* start Input rows *

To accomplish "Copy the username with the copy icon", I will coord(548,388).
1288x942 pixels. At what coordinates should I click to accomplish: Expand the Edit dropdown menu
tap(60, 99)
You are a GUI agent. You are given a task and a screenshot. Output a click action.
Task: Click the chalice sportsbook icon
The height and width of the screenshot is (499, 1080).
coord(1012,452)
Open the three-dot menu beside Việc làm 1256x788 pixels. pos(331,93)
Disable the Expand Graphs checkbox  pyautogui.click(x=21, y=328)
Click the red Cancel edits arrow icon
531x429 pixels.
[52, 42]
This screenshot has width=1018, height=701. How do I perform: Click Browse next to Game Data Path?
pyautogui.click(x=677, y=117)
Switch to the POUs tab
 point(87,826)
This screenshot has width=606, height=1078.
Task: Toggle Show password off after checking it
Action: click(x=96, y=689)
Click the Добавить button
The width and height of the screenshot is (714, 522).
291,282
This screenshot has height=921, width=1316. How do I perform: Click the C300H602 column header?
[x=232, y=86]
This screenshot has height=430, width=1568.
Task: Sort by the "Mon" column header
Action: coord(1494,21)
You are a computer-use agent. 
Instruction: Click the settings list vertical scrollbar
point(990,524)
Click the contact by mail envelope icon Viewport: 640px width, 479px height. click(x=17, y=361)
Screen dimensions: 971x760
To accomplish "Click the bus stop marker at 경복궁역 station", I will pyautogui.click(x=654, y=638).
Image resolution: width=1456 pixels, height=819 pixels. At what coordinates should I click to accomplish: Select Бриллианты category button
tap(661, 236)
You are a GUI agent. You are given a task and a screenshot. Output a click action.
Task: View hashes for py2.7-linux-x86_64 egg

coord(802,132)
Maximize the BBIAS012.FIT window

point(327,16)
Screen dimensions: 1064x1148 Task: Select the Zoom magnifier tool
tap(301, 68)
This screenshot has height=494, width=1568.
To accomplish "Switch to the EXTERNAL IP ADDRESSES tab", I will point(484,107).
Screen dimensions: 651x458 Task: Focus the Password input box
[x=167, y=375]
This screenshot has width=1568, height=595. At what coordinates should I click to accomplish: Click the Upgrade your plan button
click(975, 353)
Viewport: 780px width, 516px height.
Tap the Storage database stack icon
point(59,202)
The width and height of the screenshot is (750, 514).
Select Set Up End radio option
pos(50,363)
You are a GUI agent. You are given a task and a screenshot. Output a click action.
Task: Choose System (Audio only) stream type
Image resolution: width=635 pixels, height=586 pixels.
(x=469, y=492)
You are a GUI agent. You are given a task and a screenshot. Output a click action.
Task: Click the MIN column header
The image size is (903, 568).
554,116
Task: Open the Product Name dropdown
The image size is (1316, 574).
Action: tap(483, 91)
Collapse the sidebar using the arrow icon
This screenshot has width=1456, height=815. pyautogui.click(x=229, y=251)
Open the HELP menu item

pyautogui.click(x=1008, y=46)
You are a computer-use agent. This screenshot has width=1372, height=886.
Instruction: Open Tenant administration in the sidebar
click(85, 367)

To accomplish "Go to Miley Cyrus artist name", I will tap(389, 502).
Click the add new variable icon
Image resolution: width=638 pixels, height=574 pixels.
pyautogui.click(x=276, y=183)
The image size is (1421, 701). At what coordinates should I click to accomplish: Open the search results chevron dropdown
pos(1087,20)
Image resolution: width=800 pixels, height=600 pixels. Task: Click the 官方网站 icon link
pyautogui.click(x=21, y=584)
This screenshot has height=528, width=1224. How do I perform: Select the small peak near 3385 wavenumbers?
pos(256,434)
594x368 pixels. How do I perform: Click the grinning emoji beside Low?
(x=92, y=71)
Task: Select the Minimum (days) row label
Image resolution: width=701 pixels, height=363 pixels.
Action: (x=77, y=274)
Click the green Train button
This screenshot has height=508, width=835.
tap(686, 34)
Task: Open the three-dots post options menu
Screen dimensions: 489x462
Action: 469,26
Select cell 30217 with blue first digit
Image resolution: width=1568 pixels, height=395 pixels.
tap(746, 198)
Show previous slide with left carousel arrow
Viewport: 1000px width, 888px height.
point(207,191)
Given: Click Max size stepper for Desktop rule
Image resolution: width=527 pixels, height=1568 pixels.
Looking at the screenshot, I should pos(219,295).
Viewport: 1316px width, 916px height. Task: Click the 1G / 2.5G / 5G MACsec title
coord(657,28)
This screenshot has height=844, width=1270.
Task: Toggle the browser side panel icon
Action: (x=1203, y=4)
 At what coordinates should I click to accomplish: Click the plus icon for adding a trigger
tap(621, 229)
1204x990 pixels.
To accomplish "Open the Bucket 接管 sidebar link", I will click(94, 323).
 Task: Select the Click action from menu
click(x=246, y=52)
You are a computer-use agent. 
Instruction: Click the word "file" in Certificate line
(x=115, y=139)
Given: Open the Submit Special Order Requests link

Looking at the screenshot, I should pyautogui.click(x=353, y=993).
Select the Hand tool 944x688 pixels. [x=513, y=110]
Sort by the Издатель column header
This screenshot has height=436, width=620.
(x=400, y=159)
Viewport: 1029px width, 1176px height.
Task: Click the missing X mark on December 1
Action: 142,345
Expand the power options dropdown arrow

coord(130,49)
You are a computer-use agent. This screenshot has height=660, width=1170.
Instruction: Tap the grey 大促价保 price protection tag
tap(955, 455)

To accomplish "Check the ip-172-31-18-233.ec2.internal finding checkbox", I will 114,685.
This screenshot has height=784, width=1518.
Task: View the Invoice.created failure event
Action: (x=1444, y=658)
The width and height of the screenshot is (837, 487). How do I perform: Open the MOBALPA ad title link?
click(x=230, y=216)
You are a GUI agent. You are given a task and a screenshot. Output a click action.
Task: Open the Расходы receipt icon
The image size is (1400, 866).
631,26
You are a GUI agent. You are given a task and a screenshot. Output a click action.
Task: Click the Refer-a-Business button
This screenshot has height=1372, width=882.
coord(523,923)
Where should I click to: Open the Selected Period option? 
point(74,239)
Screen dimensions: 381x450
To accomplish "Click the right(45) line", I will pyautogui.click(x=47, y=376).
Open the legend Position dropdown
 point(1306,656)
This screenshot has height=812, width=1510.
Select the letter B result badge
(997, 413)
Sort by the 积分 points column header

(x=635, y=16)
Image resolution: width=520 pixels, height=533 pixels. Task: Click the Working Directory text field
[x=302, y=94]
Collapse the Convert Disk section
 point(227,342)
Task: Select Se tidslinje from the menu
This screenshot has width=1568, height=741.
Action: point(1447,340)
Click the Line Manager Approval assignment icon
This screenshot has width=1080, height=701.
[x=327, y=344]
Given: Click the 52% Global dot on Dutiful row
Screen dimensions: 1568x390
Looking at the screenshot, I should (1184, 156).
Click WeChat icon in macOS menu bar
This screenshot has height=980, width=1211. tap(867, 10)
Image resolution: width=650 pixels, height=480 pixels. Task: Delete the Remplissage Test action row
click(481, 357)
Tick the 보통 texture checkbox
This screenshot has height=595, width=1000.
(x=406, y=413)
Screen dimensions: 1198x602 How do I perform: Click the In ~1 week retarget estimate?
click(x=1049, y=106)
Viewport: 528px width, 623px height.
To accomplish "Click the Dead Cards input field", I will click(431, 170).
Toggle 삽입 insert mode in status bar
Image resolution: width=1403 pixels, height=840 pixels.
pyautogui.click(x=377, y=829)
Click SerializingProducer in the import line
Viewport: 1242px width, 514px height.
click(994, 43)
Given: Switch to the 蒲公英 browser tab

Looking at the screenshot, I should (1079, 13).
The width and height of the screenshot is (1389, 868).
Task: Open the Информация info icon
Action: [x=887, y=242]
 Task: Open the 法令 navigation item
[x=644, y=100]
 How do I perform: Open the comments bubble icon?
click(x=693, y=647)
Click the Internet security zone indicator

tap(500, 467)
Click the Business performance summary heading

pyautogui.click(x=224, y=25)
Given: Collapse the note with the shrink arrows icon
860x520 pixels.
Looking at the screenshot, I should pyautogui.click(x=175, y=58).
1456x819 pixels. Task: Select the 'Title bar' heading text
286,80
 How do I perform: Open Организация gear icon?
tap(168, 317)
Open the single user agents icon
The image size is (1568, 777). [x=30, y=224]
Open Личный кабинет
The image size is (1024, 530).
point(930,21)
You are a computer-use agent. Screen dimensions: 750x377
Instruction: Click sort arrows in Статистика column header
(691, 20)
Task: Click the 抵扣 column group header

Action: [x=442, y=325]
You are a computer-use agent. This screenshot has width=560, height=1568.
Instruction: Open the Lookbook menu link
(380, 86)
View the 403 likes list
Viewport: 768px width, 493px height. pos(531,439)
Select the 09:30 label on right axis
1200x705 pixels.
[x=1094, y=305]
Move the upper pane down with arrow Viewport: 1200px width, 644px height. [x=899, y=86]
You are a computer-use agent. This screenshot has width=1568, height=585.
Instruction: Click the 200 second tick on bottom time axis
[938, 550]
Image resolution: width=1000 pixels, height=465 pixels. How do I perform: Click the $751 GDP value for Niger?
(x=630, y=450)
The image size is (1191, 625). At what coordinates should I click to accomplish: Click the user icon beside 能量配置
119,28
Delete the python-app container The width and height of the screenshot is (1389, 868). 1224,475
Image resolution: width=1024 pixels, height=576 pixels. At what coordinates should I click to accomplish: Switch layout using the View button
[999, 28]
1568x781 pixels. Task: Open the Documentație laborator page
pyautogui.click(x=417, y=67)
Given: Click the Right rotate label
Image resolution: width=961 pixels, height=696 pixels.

* end Input rows *

▶ _Direction_:
Duplicate the lines in the listing above, starting with the line that contains "Collapse the sidebar using the arrow icon" and continuing through the line that contains "pyautogui.click(x=1008, y=46)".

▶ _Answer to this exercise_:
Collapse the sidebar using the arrow icon
This screenshot has width=1456, height=815. pyautogui.click(x=229, y=251)
Open the HELP menu item

pyautogui.click(x=1008, y=46)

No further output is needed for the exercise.